#### Instructions for the task
Each entry below should be echoed exactly, with pictures omitted.

#### Data excerpts
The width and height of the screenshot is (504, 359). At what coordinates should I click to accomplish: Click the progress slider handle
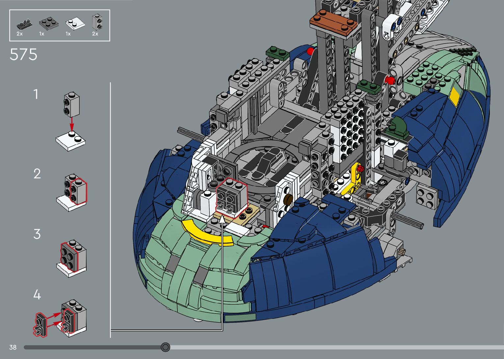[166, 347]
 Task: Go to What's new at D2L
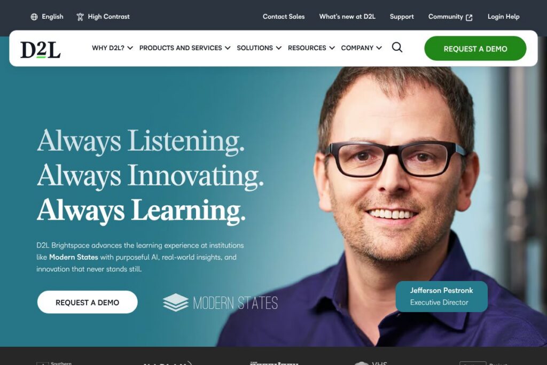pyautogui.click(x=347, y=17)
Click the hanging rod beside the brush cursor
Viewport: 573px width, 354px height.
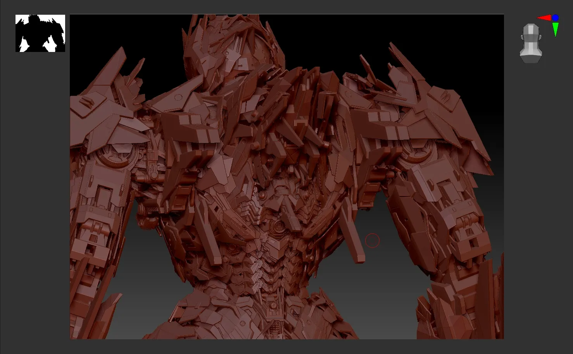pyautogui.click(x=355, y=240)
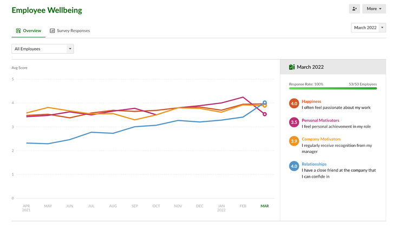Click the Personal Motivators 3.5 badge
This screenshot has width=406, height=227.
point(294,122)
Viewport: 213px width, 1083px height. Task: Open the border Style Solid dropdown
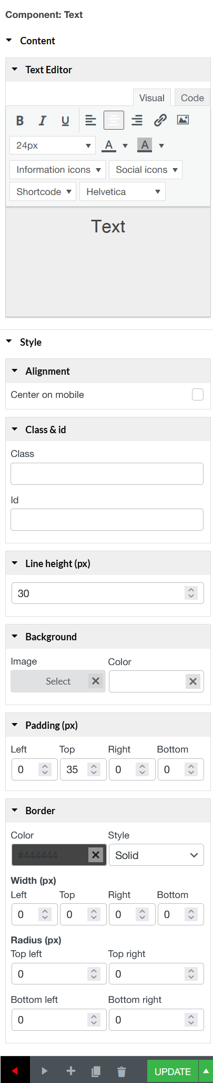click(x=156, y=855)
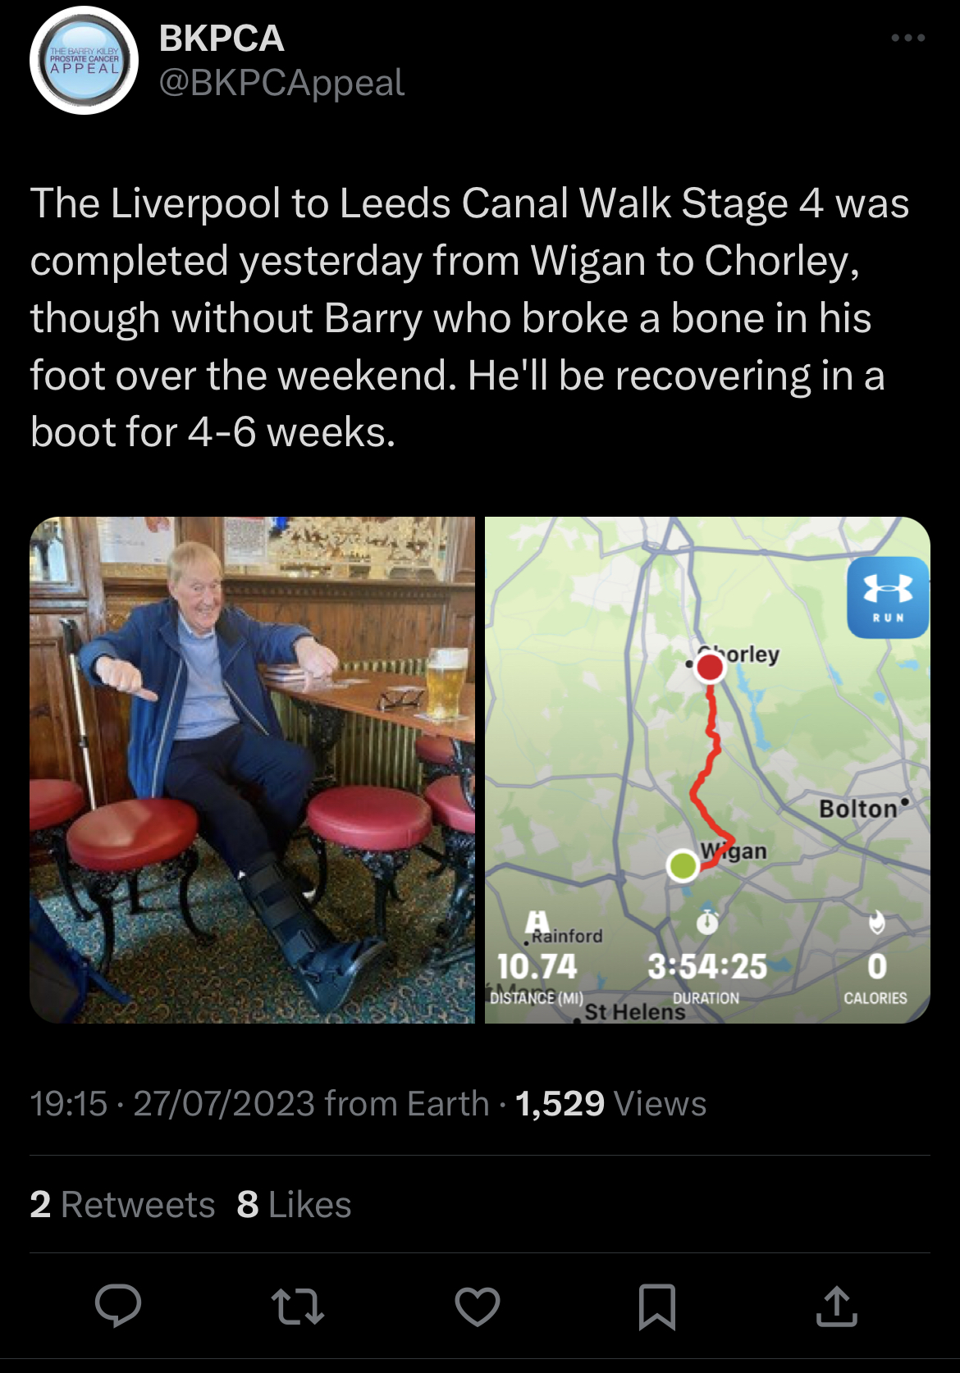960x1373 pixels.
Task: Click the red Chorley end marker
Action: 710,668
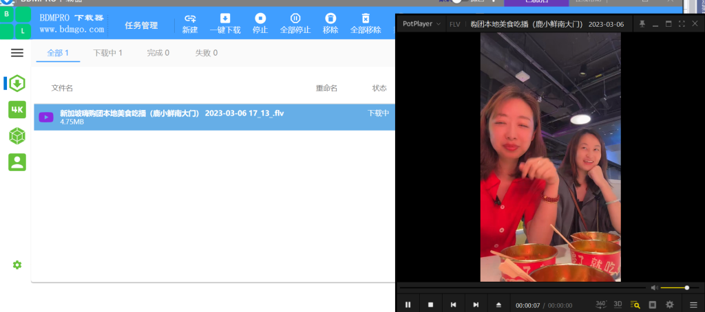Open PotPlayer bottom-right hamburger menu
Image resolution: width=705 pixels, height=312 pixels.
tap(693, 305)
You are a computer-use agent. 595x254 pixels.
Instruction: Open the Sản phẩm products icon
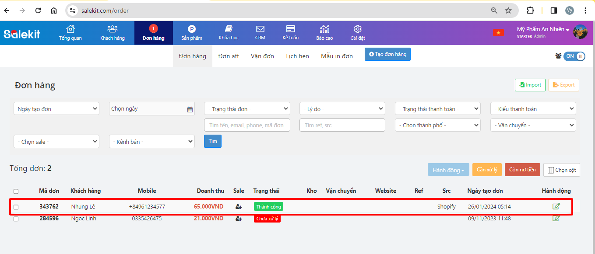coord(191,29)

#### Exercise solution
The width and height of the screenshot is (504, 359). At what coordinates should I click to accomplish: Click the progress slider handle
[166, 347]
 Task: Go to What's new at D2L
pyautogui.click(x=347, y=17)
Click the hanging rod beside the brush cursor
Viewport: 573px width, 354px height.
pyautogui.click(x=355, y=240)
Click the Personal Motivators 3.5 badge
This screenshot has width=406, height=227.
point(294,122)
Viewport: 213px width, 1083px height. Task: Open the border Style Solid dropdown
click(x=156, y=855)
960x1373 pixels.
Task: Click the red Chorley end marker
Action: 710,668
Open PotPlayer bottom-right hamburger menu
Image resolution: width=705 pixels, height=312 pixels.
tap(693, 305)
You are a computer-use agent. 595x254 pixels.
Instruction: Open the Sản phẩm products icon
coord(191,29)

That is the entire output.